In the study, published in the November issue of the journal Applied Spectroscopy, researchers from DRI and the UC Davis Tahoe Environmental Research Center teamed up with the nonprofit Clean Up the Lake to take a close look at the litter.
First, scientists broke it down into categories based on use (such as food containers and water bottles), followed by the chemical composition of the plastic.
The knowledge gained can help scientists better understand the source of large pieces of litter in the lake, as well as whether they're a significant source of microplastics as larger pieces break down and degrade.
Previous research found that the waters of Lake Tahoe contain high levels of microplastics, defined as plastics smaller than a pencil eraser.
"There's very little work on submerged plastic litter in lakes," said Monica Arienzo, Ph.D., associate research professor of hydrology at DRI and one of the study's lead authors.
"And I think that's a real issue, because when we think about how plastics may be moving in freshwater systems, there's a good chance that they'll end up in a lake."

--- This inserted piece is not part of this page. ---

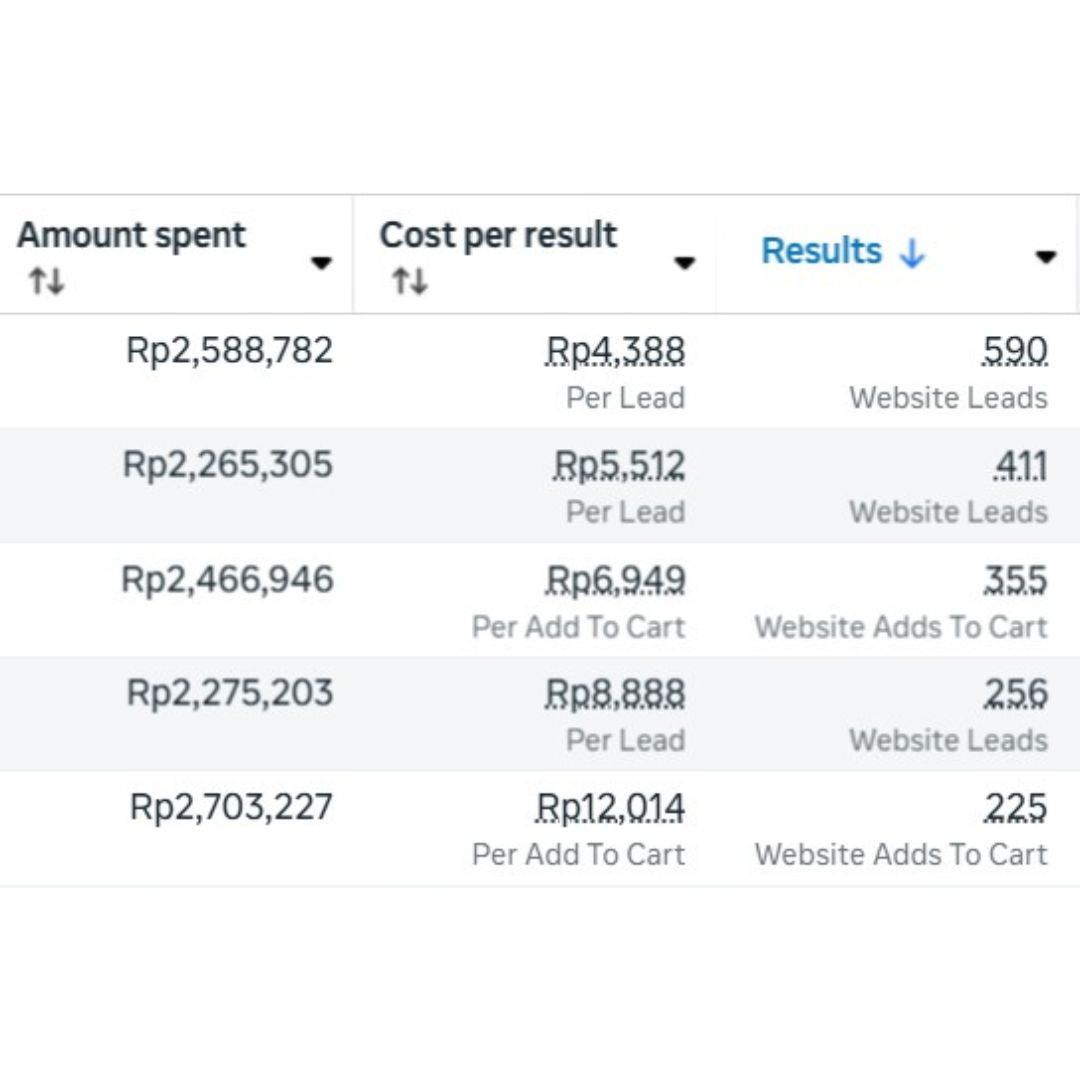Expand the Results column dropdown arrow
1080x1080 pixels.
(1046, 257)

To collect the litter, research divers swam transects along the lakebed near Lake Tahoe Nevada State Park and Zephyr Cove, covering 9.3 kilometers.

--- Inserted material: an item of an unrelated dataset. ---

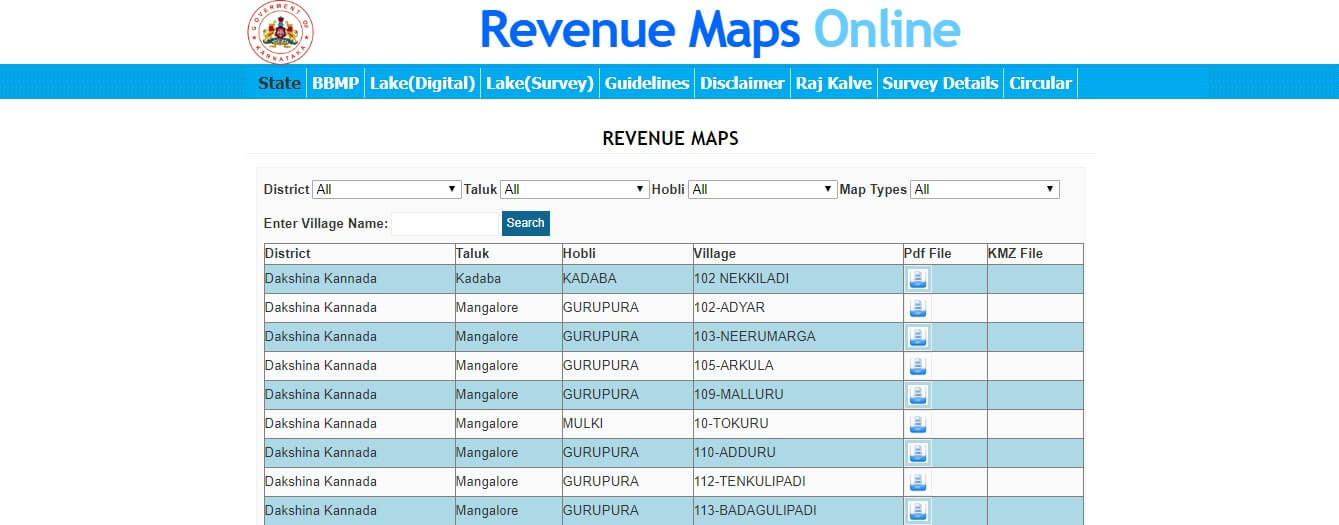Viewport: 1339px width, 525px height.
Task: Open 110-ADDURU PDF file icon
Action: (917, 453)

They found an average of 83 pieces of plastic litter per kilometer, with the lakebed near Hidden Beach and South Sand Harbor showing significantly more (140 items/km and 124 items/km, respectively). No stretches of the lakebed surveyed were free of plastic litter.
The most common plastic litter categories were food containers, bottles, plastic bags, and toys, along with many items that couldn't be categorized.

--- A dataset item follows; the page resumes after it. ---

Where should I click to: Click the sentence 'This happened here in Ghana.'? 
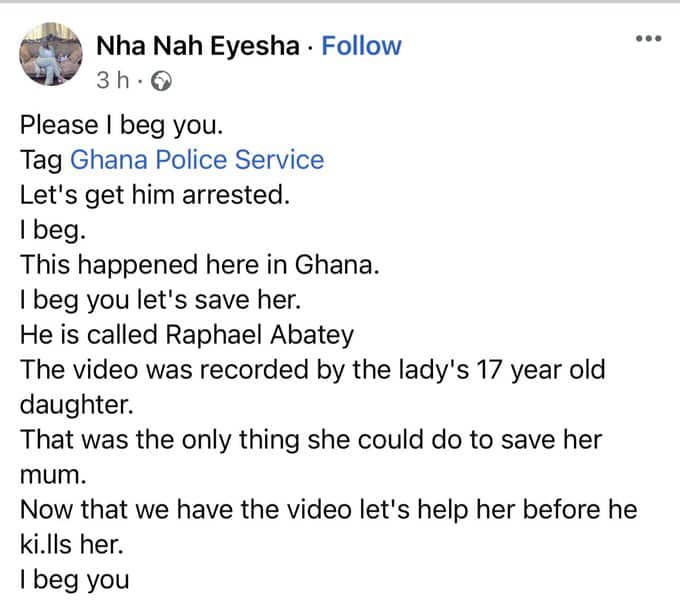click(199, 265)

"There's a lot of education we can do, as well as continuing to work on reducing the use of those plastics," Arienzo says.
"Because we have to start thinking about turning that plastic pipe off."
Arienzo and co-author Julia Davidson, then an undergraduate student working in Arienzo's lab, also identified the types of plastic that made up 516 of the litter samples.
Using an instrument that uses infrared light to fingerprint and identify the material, they found that the six most common plastics were polyvinyl chloride (PVC), polystyrene, polyester/polyethylene terephthalate, polyethylene, polypropylene, and polyamide.
Collecting this information can contribute to Arienzo's ongoing microplastics research in the region, helping to identify the sources of the small plastic fragments.
"When we study microplastics, we only have the chemical information, or the plastic type," Davidson says.
"We don't know where it came from -- a plastic bag, toy, or otherwise -- because it's just a tiny piece of plastic. But now we can use this litter data to point to the dominant types of plastics and compare them to microplastic data."
The study can help inform efforts by Tahoe-area communities to address plastic litter, such as South Lake Tahoe's 2022 ban on single-use plastic bottles and Truckee's ban on single-use food containers.
The research also highlights ways that scientists can work with nonprofits to collect data that can address local environmental concerns.